Дэрмот Крэддок внезапно насторожился. Ответ Марго пробудил в нем какие-то смутные воспоминания.
— Вы жили в Севн-Спрингсе, не так ли?
Девушка удивилась:
— Вы, кажется, все обо мне знаете. Вы наводили справки?
— Вы очень хороший фотограф, мисс Бенс. Если не ошибаюсь, о вас было написано в свое время несколько статей.

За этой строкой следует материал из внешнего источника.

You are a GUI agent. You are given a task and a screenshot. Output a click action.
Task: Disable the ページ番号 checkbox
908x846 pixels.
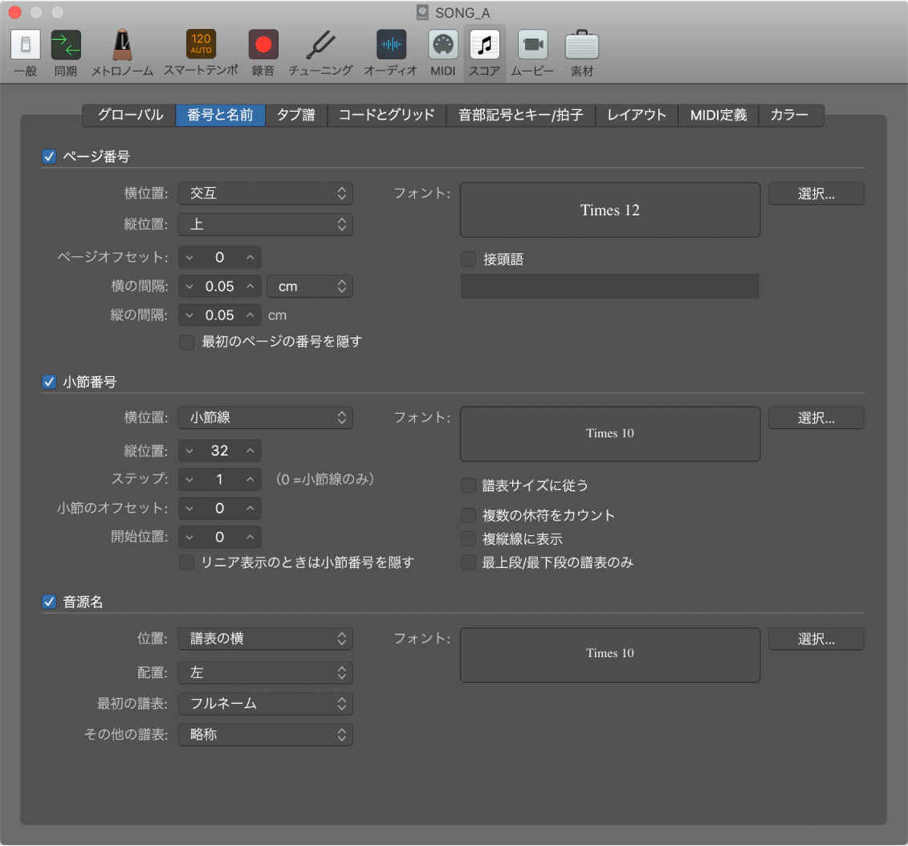[x=49, y=157]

Почему вы приехали в Англию.
Она пожала плечами:
— Я люблю перемены. Кроме того, я уже говорила вам, что родилась в Англии, хотя и уехала в Америку еще ребенком.
— Совсем маленьким ребенком, наверное.
— Пяти лет, если это вам интересно.
— Да, мне это интересно. Думаю, мисс Бенс, вы могли бы мне рассказать значительно больше, чем вы уже сказали.
Ее лицо помрачнело. Она пристально посмотрела на него.
— Что вы имеете в виду.
Дэрмот Крэддок взглянул на нее и решил рискнуть. В активе у него, правда, почти ничего не было. Рейнгардские мастерские, Андрэ Квилп да название одного городка, но он явственно чувствовал за спиною незримое присутствие мисс Марпл и это подбадривало его.
— Думаю, вы знали Марину Грегг ближе, чем стараетесь это показать.
Она засмеялась:
— Докажите, что это так. Вы все выдумали.
— Выдумал? Отнюдь нет, и это можно доказать спустя какое-то время, вы же прекрасно это понимаете. Послушайте, мисс Бенс, не лучше ли вам ничего не утаивать? Признайтесь, что вы были приемной дочерью Марины Грегг и прожили у нее четыре года.
— Ах вы, ублюдок! — прошипела она.
Дэрмот удивился — это странно контрастировало с ее прежним поведением. Она вскочила, ее черные волосы разметались от ярости.
— Да, да, все это так, это правда! Марина Грегг увезла меня с собой в Америку. У моей матери было восемь детей. Она жила где-то в трущобах. Подобно сотням других людей, которые, стоит им только увидеть или услышать какую-нибудь кинозвезду, пишут ей, разливаясь о своей несчастной судьбе, она написала Марине Грегг с просьбой усыновить одного из ее детей, чтобы тому было легче жить. О, все это довольно грязная история!
— Вас было трое, — сказал Дэрмот.
— Трое детей, усыновленных в разное время и в различных местах.
— Да, это верно. Я, Род и Энгус. Энгус был старше меня, а Род попал к ней практически грудным ребенком. У нас была великолепная жизнь. О! Великолепная жизнь! Все на свете было для нас!
— В ее голосе слышалась нескрываемая насмешка.
— Платья, автомобили, великолепный дом, слуги, прекрасное обучение, первоклассная пища! Всего вдоволь! И она сама — наша «мамочка». «Мамочка» в кавычках, играющая свою роль с удовольствием, поющая нам колыбельные, фотографирующаяся с нами для журналов! Ах, какая милая, сентиментальная картина!
— Но она действительно хотела иметь детей, — заметил Дэрмот.
— Это было ее подлинным желанием, а не просто рекламным трюком.
— О, может быть. Да, думаю, это правда. Она хотела иметь детей, но не нас! Мы ей были не нужны. Это была только игра: «Моя семья! Так приятно иметь свою собственную семью!» И Иззи позволил ей сделать это. Ему следовало бы понимать, чем это кончится.
— Иззи — это Исидор Райт?
— Да, ее третий или четвертый муж, я забыла его порядковый номер. Он был, в общем-то, неплохим человеком. Он любил ее, и к нам он тоже был добр, хотя никогда не претендовал на роль отца. Он и не чувствовал себя отцом. Думаю, по-настоящему он заботился только о своих произведениях. Позднее я прочла некоторые из них. Они довольно-таки жестокие, но производят сильное впечатление. Я верю, что когда-нибудь его назовут великим писателем.
— И до каких же пор продолжалась у вас такая жизнь.